**Your task:** Copy exactly the lines of the data below that run from the line holding "Select 'dressage test" through the line holding "The image size is (358, 202).", both ends included.

Data items
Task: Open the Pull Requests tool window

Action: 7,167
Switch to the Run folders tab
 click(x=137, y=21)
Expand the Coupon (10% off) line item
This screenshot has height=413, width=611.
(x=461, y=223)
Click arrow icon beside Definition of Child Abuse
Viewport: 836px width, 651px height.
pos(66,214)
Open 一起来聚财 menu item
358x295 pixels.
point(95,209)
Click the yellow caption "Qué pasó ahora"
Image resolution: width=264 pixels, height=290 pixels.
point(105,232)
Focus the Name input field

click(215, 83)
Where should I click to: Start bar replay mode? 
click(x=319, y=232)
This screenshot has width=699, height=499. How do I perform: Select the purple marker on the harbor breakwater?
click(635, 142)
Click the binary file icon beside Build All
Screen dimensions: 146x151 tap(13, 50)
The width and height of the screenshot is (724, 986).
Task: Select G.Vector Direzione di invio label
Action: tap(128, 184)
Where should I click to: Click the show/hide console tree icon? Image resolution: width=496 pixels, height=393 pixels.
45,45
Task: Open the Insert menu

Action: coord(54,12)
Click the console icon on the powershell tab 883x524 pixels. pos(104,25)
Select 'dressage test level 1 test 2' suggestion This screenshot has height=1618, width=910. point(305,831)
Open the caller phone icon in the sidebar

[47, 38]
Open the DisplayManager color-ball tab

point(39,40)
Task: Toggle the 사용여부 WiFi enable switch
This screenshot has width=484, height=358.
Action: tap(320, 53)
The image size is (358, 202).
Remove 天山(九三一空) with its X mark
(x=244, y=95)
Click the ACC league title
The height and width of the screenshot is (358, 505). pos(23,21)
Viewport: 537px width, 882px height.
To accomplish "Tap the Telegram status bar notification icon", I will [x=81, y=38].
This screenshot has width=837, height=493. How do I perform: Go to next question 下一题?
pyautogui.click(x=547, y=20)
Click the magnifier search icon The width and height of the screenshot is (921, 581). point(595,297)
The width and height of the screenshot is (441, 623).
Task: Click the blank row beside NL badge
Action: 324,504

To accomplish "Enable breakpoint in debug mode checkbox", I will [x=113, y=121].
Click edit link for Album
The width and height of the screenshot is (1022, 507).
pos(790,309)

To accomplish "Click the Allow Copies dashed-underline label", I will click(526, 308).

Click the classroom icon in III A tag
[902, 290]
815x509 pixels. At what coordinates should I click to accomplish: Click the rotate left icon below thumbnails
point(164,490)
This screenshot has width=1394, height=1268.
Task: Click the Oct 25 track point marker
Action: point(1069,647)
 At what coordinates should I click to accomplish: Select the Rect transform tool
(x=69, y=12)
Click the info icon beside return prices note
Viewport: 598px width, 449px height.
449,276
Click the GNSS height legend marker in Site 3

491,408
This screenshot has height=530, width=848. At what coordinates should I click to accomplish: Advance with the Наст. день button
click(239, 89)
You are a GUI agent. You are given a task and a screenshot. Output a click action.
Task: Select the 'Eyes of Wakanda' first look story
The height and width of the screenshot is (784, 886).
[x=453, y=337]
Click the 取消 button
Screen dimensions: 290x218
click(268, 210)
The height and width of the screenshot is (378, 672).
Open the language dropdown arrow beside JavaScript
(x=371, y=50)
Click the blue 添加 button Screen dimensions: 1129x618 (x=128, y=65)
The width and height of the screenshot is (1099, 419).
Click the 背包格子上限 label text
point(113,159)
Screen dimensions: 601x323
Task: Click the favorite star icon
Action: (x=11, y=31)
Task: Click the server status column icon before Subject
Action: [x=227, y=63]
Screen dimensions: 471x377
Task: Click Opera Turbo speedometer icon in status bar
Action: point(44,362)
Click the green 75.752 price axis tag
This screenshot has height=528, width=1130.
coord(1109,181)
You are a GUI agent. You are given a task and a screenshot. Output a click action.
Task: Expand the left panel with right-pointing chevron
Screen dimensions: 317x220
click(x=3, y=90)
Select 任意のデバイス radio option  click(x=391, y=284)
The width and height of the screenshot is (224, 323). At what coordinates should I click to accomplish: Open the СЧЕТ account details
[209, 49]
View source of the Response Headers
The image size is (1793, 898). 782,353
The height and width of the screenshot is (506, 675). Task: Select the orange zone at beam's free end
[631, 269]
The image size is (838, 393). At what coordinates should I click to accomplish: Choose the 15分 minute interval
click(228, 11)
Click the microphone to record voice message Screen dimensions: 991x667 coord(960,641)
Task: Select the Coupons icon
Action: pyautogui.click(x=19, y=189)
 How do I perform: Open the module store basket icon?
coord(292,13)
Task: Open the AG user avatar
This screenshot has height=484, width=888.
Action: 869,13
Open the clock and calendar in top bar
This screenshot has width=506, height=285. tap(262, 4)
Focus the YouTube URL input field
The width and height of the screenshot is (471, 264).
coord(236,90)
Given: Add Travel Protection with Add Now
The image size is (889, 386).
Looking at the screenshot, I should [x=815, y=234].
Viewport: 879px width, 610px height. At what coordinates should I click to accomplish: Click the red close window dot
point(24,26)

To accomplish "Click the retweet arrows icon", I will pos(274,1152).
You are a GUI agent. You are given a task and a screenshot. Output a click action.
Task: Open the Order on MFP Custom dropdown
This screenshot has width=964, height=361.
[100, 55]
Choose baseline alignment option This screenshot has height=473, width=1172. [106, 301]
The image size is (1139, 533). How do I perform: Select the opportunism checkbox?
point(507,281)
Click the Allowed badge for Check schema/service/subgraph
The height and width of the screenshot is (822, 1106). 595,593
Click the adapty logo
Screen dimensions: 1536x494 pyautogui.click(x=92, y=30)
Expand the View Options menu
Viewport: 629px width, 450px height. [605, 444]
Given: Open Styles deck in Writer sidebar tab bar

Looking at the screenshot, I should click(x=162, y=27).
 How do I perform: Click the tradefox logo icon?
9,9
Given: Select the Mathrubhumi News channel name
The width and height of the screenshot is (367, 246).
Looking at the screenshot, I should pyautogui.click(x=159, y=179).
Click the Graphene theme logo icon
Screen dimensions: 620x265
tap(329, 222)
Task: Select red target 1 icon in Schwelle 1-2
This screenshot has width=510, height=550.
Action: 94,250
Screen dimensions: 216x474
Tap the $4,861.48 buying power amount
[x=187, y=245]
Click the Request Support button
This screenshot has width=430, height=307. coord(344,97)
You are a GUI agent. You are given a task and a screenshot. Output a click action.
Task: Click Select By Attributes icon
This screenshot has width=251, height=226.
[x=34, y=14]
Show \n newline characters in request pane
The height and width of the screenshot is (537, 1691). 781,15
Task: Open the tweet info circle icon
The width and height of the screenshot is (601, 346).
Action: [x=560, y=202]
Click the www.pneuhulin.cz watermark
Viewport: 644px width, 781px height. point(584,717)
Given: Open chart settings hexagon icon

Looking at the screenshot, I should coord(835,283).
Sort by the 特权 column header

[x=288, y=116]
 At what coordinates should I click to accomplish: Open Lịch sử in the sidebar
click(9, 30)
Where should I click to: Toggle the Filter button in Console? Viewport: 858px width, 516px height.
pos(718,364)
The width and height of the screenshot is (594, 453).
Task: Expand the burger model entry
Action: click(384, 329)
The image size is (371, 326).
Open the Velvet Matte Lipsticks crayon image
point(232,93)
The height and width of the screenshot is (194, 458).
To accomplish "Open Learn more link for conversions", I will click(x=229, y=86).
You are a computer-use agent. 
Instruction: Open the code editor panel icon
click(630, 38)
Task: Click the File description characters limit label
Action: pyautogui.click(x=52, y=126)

**Result of this exercise:**
Select 'dressage test level 1 test 2' suggestion This screenshot has height=1618, width=910. point(305,831)
Open the caller phone icon in the sidebar

[47, 38]
Open the DisplayManager color-ball tab

point(39,40)
Task: Toggle the 사용여부 WiFi enable switch
This screenshot has width=484, height=358.
Action: tap(320, 53)
The image size is (358, 202).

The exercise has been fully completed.